За-ачим весь моя караван уронили?
-- Ты это, мужик, не наезжай, -- Жомов погрозил ему дубинкой. -- Я еще
только разогреваться начал.
-- И-и зачим гиретца? -- заботливо погрозил ему пальцем погонщик. --
Солнца в башка попадет, са-авсим пилохо будет, -- теперь палец взлетел
вертикально вверх, отыскивая доступ к зениту. -- Ни-ихарашо. Давай ша-атер
ситавь, будим отидихать, вода холодний пить, башка от солнца пирятать.
-- Вода? Где вода? -- завопил Попов и, увидев, что погонщик отвязывает
от верблюжьего горба бурдюк, бросился вперед. -- Слушай, мужик, у тебя,
может быть, и поесть что-нибудь найдется?
-- И паисть наиде-ца, и папить наиде-ца, жалко жинщина ни-и наидеца, --
сокрушенно вздохнул погонщик. -- Сапсим нидавна на базар продавал висех, --
он протянул бурдюк Попову и посмотрел на Рабиновича. -- Симелий багатур,
па-адими моих людей, шатер ситавить надо. А я пока твиим людям башка
пиравить буду.
-- Вправить башку им действительно не помешает, -- буркнул Сеня,
поворачиваясь спиной к караван-баши. -- Авантюристы и растеряхи хреновы!

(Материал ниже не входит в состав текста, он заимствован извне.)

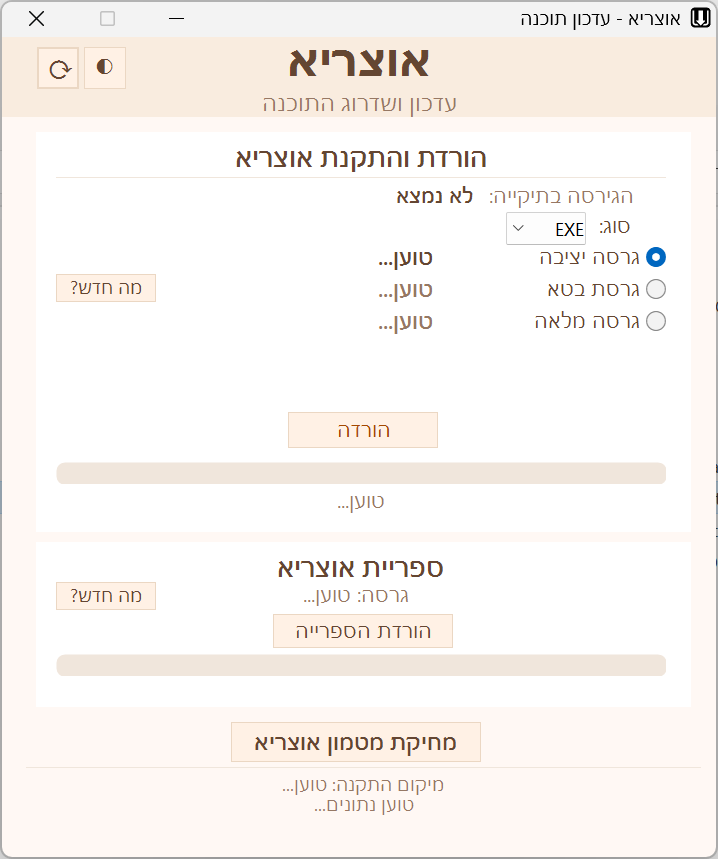
Task: Open מה חדש? in the ספריית אוצריא section
Action: pyautogui.click(x=106, y=596)
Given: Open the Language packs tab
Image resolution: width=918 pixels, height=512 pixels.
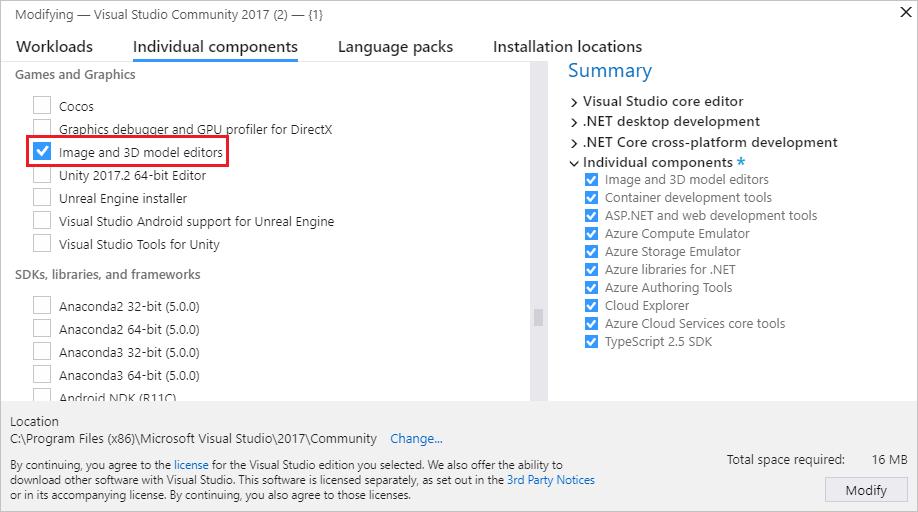Looking at the screenshot, I should (x=395, y=47).
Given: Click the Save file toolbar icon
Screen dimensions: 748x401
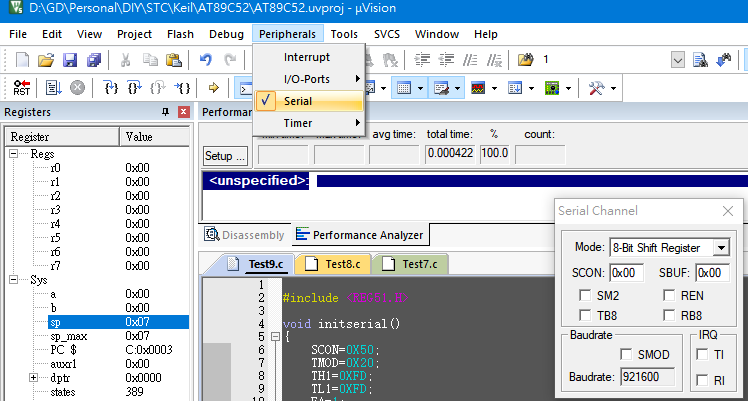Looking at the screenshot, I should [x=70, y=60].
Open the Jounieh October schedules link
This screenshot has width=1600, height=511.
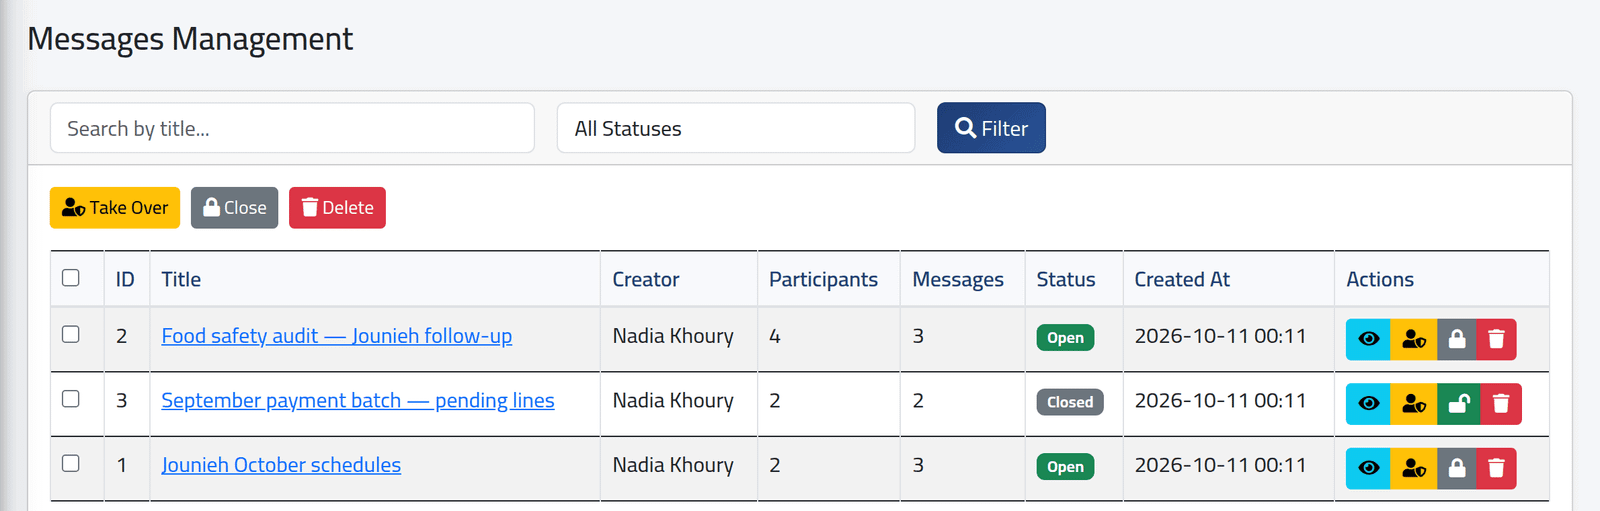coord(281,465)
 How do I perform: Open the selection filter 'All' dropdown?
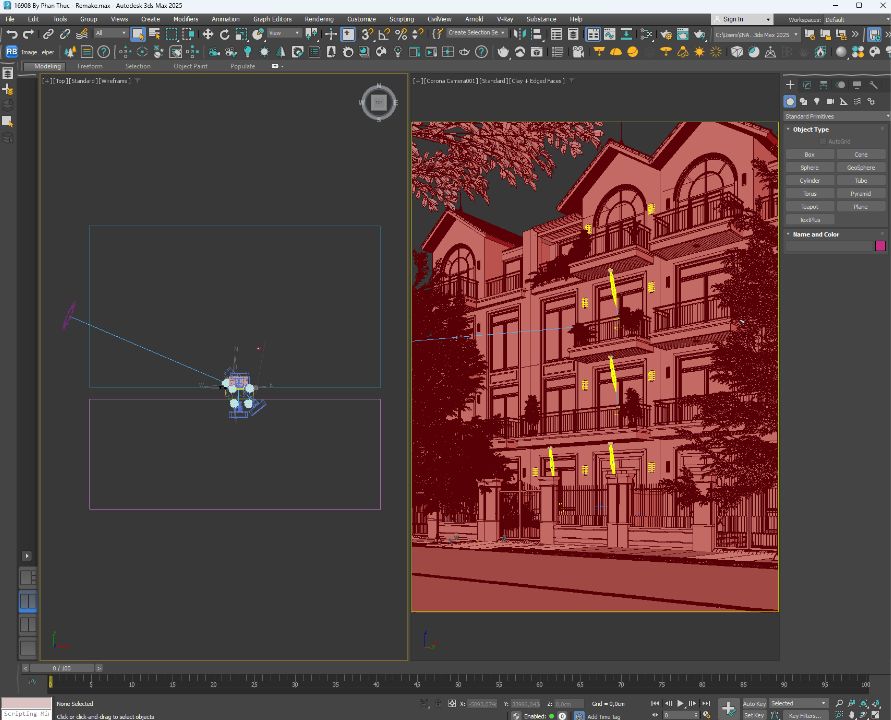click(111, 34)
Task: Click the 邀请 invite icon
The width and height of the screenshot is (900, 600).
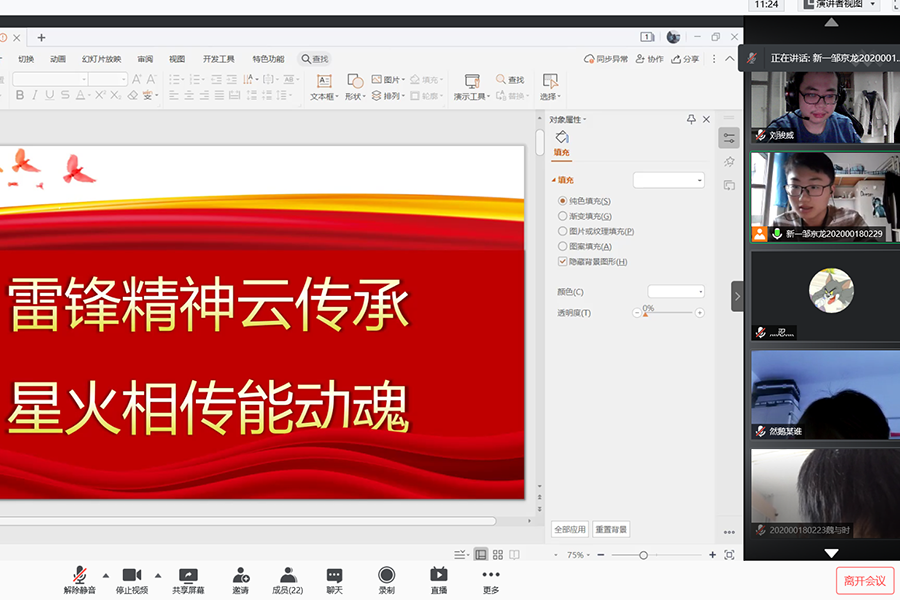Action: point(241,575)
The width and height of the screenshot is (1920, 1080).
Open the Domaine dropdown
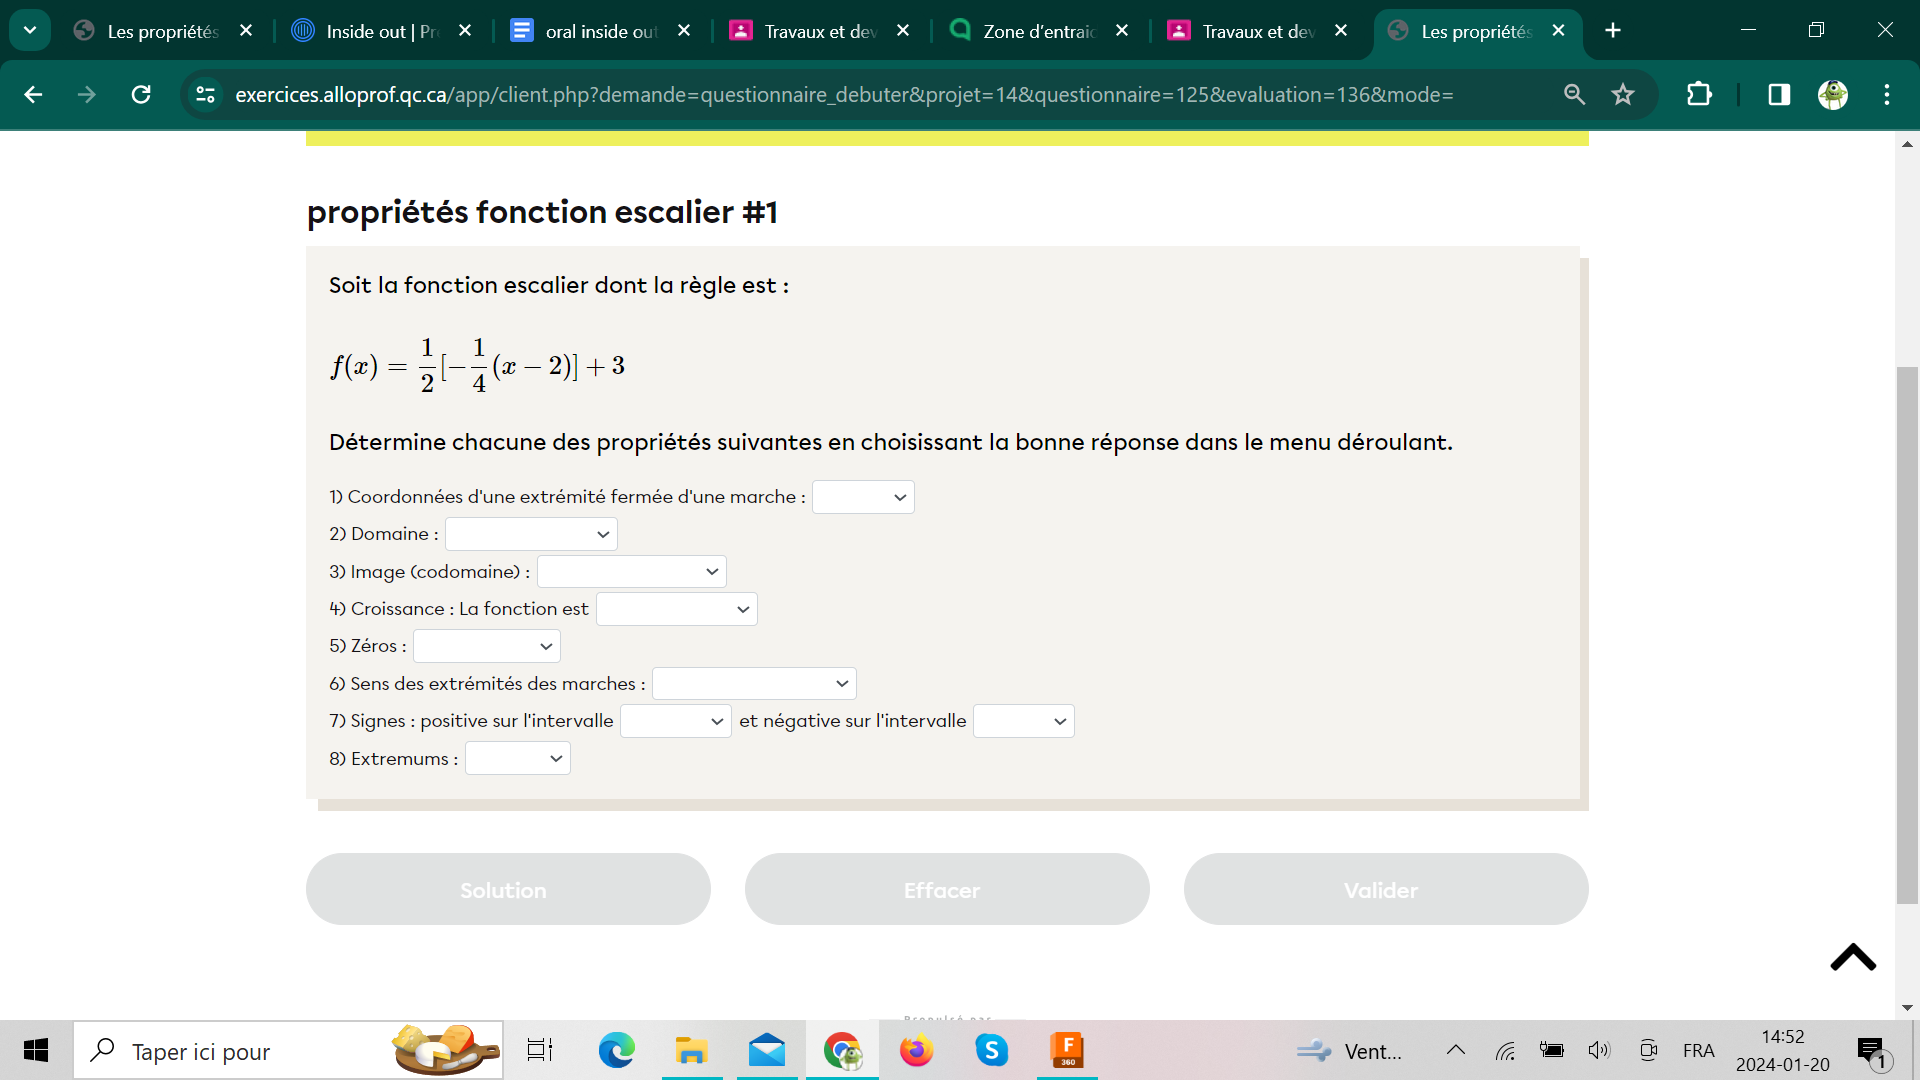(531, 534)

К вмешательству Рабиновича в их отдых на песочке аборигены отнеслись
по-разному. Некоторые, увидев Сенину физиономию, испуганно вопили и пытались
зарыться поглубже. Другие спокойно поднимались и брели к верблюду своего
босса, ну а третьи пытались насадить Рабиновича на свои примитивные мечи. С
такими у Сени разговор был короткий -- дубинкой по голове и оставить
отдыхать до следующего захода. Обычно это помогало, и лишь двоим
потребовалась троекратная контузия. Правда, после этого оба аборигена
принялись лепить куличики из песка, но зато успокоились и порядков Не
нарушали.
Попов с Жомовым в это время блаженствовали в тени легкого шатра,
который с огромным трудом поставили сами под чутким руководством главного
караванщика. Он щедро полил какие-то тряпки водой и обмотал ими головы
перегревшихся милиционеров. Оба нежились на мягких коврах и язвительно
комментировали работу Рабиновича. Правда, их наслаждение собственным
исключительным положением длилось недолго. Едва первые караванщики,
приведенные в чувство пинками Рабиновича, подошли к своему боссу, как он тут
же послал их позаботиться о Сене. Один так же обмотал голову Рабиновича
мокрой тряпкой, другой держал над ним зонт, а еще двое усиленно махали на
кинолога веерами, пока тот практиковался в оказании первой помощи
пострадавшим от поповских репрессий. Увидев такую свиту около Рабиновича,
Андрюша горестно вздохнул.
-- Слушай, Ваня, -- обратился он к омоновцу. -- Ну почему Рабиновичу
всегда больше нашего ува-жения и почета достается?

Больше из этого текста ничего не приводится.